Ich freue mich darauf euch mal wieder auf dem Laufenden zu halten. Fangen wir mal am Ende des letzten Jahres an….

Liebe Familie, Freundinnen und Freunde und lieber Solikreis,

 

da sitze ich nun an diesem Märztag draußen mit Blick auf die Hügel, die malerisch direkt vor meinem Haus liegen, und reflektiere die letzten drei – vier Monate. Schön und unvergesslich war es.

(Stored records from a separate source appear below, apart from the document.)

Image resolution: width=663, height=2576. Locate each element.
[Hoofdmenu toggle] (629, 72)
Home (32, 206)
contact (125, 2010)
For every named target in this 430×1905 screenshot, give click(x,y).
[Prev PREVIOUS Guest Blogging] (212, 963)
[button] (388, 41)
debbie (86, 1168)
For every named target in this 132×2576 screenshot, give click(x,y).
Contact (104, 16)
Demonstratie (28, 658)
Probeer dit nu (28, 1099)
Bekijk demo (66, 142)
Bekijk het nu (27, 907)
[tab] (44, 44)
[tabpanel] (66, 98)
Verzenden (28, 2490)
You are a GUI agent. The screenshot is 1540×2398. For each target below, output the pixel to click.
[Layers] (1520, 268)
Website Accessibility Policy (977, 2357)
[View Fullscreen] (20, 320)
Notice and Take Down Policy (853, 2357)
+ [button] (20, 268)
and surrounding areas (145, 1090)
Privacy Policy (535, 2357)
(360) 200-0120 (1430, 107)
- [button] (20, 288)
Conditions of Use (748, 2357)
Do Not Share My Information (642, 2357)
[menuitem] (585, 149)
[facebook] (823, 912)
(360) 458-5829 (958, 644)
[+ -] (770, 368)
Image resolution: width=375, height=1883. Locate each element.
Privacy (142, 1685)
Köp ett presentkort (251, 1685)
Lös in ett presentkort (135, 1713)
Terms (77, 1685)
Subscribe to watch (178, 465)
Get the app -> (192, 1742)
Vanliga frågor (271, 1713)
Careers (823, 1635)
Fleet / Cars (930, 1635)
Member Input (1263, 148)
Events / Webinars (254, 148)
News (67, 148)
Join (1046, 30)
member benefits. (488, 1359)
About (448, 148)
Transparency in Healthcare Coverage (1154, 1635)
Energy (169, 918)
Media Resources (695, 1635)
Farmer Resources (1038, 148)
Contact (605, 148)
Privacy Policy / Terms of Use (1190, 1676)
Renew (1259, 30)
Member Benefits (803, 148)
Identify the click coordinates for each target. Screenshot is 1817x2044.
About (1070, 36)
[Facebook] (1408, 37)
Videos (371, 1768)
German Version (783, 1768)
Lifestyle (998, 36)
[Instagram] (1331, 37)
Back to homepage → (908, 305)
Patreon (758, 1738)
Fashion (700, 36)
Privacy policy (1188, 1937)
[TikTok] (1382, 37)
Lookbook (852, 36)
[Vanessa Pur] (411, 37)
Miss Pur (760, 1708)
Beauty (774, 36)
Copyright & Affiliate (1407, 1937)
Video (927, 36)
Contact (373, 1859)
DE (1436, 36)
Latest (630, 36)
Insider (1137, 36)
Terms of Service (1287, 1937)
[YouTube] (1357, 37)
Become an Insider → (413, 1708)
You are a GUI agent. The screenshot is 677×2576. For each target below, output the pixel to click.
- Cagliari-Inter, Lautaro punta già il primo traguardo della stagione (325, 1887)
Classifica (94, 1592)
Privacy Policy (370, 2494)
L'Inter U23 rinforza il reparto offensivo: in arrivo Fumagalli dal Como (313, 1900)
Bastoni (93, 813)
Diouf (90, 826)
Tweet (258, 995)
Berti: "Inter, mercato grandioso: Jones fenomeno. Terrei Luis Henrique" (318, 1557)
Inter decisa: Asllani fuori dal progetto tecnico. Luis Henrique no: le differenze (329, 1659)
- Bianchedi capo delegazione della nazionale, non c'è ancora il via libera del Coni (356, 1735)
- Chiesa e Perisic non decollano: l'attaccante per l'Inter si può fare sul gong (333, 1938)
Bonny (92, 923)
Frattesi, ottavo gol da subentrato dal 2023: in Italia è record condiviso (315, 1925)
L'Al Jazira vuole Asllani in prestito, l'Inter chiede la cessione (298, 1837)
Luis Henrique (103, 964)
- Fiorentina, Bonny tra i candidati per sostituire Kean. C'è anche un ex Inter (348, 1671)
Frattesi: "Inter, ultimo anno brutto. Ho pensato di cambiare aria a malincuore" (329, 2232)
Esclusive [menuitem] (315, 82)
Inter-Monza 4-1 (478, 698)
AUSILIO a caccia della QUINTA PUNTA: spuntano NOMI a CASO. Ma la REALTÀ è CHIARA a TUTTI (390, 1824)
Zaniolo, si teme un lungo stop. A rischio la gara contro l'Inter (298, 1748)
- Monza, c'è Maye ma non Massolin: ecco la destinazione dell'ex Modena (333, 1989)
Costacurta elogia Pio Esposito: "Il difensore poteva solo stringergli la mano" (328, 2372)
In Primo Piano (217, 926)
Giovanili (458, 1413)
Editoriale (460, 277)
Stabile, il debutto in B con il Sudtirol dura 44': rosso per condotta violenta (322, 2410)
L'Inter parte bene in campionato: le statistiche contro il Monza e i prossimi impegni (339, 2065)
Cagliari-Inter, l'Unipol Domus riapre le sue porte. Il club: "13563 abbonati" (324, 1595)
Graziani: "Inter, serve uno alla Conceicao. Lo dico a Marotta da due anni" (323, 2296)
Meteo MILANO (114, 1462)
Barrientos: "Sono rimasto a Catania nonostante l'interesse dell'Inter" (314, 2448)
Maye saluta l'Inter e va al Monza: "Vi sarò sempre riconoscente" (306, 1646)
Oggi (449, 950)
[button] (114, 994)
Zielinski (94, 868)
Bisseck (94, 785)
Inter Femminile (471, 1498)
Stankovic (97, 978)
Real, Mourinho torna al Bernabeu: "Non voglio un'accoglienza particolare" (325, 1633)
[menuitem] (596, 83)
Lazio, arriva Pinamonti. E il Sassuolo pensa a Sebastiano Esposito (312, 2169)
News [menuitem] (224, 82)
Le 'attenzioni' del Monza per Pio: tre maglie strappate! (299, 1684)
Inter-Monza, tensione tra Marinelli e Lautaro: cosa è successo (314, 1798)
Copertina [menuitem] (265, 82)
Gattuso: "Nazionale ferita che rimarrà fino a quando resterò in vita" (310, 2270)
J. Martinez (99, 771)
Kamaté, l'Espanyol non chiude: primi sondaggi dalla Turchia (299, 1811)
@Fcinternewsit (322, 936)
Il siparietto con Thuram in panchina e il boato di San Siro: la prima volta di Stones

Intensiv und teils auch anstrengend, aber wie so oft habe ich eigentlich nur Gutes über dieses Land, welches ich so liebe, zu berichten.

Ich wünsche euch viel Freude beim Lesen 🙂

2018 – „Damals“

 

Bevor es mit den neusten News los geht, trage ich noch etwas aus dem Dezember nach, was im letzten Rundbrief leider kein Platz mehr fand.

So war in den großen Schulferien echt ein wenig tote Hose hier in Nyarurema, da sowohl meine befreundeten Lehrer, als auch alle Schüler*innen zu Hause bei ihren Familien in anderen Teilen Rwandas waren. Deswegen habe ich frühzeitig beschlossen, im nahegelegen Health Center einfach mal nachzufragen, ob es Arbeit gibt, bei der ich behilflich sein kann. Wie so oft hat sich das Fragen gelohnt und am nächsten Morgen stand ich um 8 Uhr bereit ohne einen Schimmer, was meine Aufgabe sein könnte.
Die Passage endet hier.